MATERIAL SHOWN:
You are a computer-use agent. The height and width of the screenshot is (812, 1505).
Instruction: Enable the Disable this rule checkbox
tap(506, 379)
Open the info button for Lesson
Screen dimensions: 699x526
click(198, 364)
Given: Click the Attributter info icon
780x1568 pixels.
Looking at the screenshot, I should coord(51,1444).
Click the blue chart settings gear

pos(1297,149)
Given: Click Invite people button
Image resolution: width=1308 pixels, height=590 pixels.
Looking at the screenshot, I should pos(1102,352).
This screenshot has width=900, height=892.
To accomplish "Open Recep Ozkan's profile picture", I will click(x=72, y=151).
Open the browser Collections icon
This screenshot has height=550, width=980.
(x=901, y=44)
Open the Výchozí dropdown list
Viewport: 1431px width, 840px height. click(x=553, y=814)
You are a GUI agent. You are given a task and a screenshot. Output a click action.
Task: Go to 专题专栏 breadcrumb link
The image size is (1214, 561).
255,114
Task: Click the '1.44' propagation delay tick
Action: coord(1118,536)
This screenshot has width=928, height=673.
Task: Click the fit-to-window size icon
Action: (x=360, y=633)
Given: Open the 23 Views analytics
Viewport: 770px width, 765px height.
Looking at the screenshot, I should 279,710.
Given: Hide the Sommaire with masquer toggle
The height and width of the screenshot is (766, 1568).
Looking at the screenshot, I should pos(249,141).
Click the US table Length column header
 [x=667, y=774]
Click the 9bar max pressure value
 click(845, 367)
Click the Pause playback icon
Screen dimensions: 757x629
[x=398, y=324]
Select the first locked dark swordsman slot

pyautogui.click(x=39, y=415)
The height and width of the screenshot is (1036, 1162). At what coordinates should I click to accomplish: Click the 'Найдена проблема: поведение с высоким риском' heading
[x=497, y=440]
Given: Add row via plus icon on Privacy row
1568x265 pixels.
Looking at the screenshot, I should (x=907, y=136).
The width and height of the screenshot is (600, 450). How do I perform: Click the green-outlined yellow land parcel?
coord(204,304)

EXERCISE DIRECTIONS: Render the stretch of the listing from the line containing "Given: Hide the Sommaire with masquer toggle" through the line containing "pyautogui.click(x=39, y=415)" as a Markdown table with the columns Row and Entry, numbering each line and omitting blank lines.

EXERCISE RESPONSE:
| Row | Entry |
|---|---|
| 1 | Given: Hide the Sommaire with masquer toggle |
| 2 | The height and width of the screenshot is (766, 1568). |
| 3 | Looking at the screenshot, I should pos(249,141). |
| 4 | Click the US table Length column header |
| 5 |  [x=667, y=774] |
| 6 | Click the 9bar max pressure value |
| 7 |  click(845, 367) |
| 8 | Click the Pause playback icon |
| 9 | Screen dimensions: 757x629 |
| 10 | [x=398, y=324] |
| 11 | Select the first locked dark swordsman slot |
| 12 | pyautogui.click(x=39, y=415) |